Perrow · Safety & Error, Complexity & Systems · Basic Books · 1984 · Open access

The founding text of Normal Accident Theory, built to explain why certain systems generate catastrophic failures that no amount of operator training or safety procedure eliminates. Opens with a deliberately mundane illustration before the theory arrives: a morning where the coffee pot cracks, the car keys are locked inside, the neighbour's car has a dead generator, and a bus strike leaves no way to an interview. Each failure is trivial alone and each had a backup, but the failures interact, and Perrow's point is that the honest answer to 'what caused this' is none of the individual failures: the cause is the system's structure. He formalises this into system accidents, defined against component failure accidents by one criterion: whether the interaction between failures was anticipated by the people who designed the system.
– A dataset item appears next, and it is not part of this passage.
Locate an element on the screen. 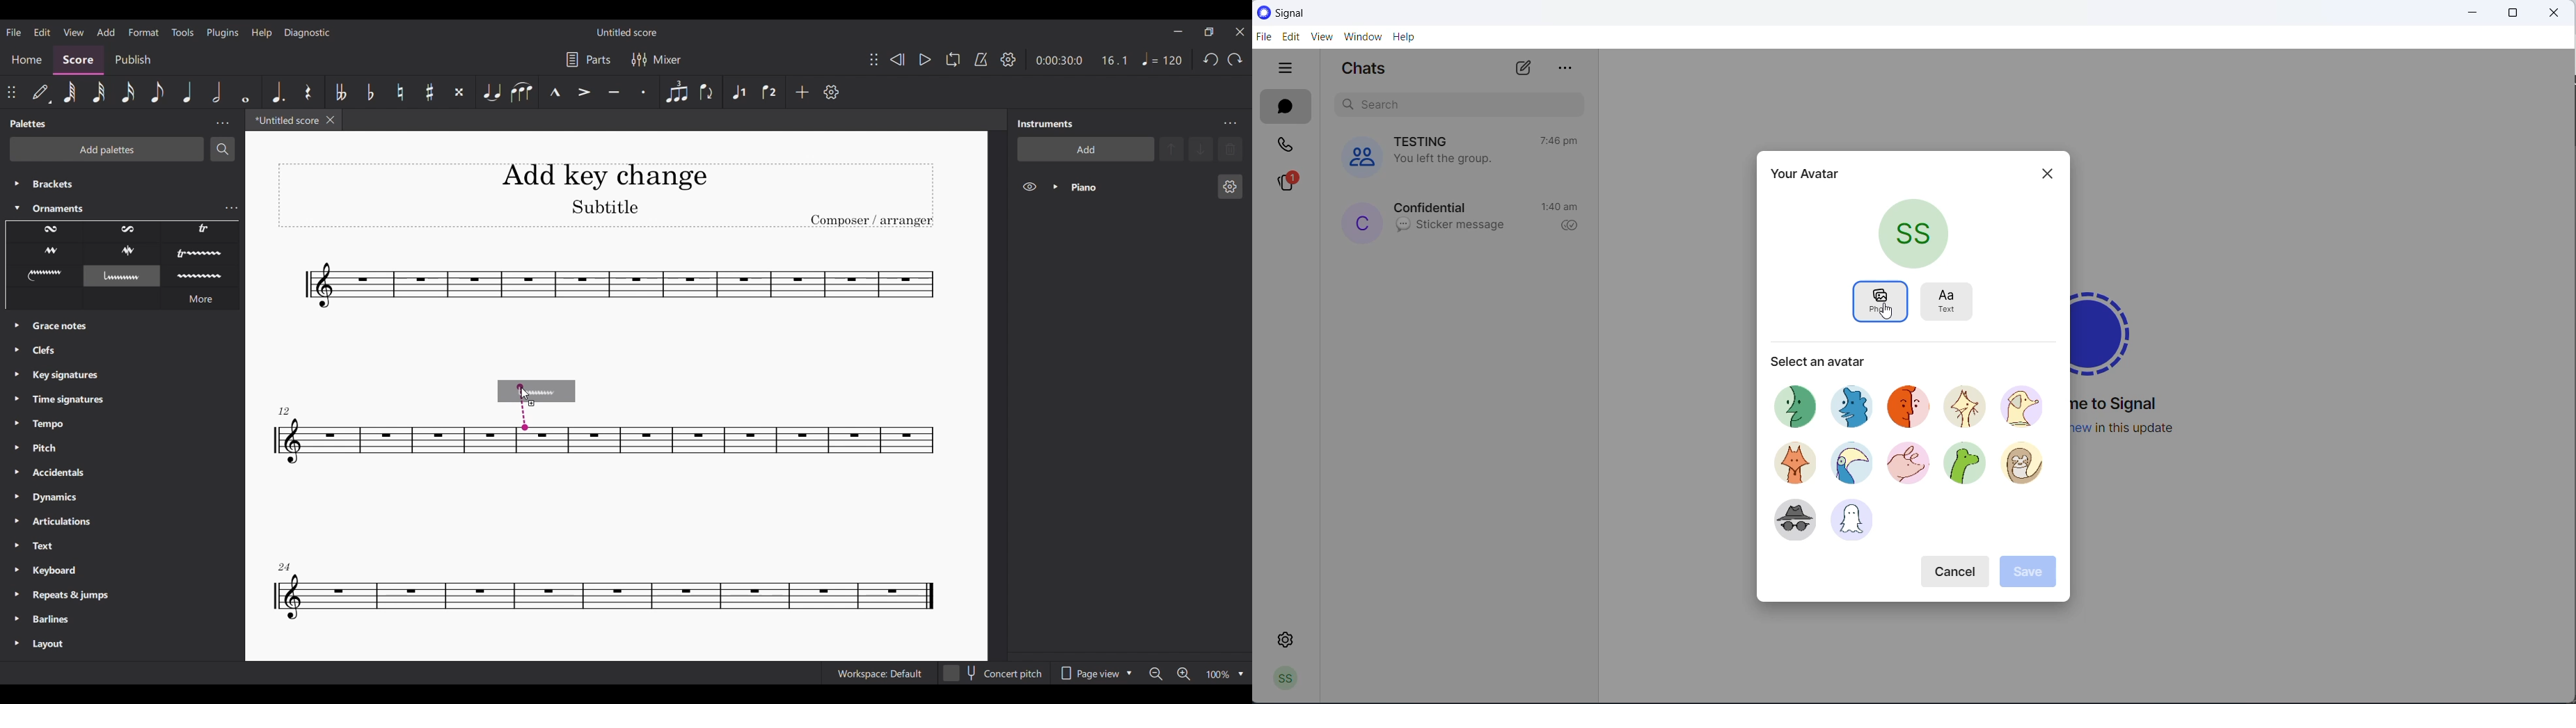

Two properties determine how prone a system is to this kind of accident: interactive complexity (unfamiliar, unplanned, or invisible sequences of interaction between parts) and tight coupling (no slack, no buffer, so a change in one part propagates directly into another before anyone can intervene). Systems high on both are the ones where normal accidents become, in the technical sense Perrow insists on, normal: not frequent, but an inevitable expression of the system's own characteristics rather than a statement about how often they happen. Crucially, the book refuses an easy fix: complex, tightly coupled systems are also more efficient, so the losses in slack, redundancy, and generalist understanding that would make them safer are the same losses that make them worth building in the first place. Three Mile Island runs through the book as the central case; petrochemical plants, aviation, marine transport, dams, and the space programme extend the argument.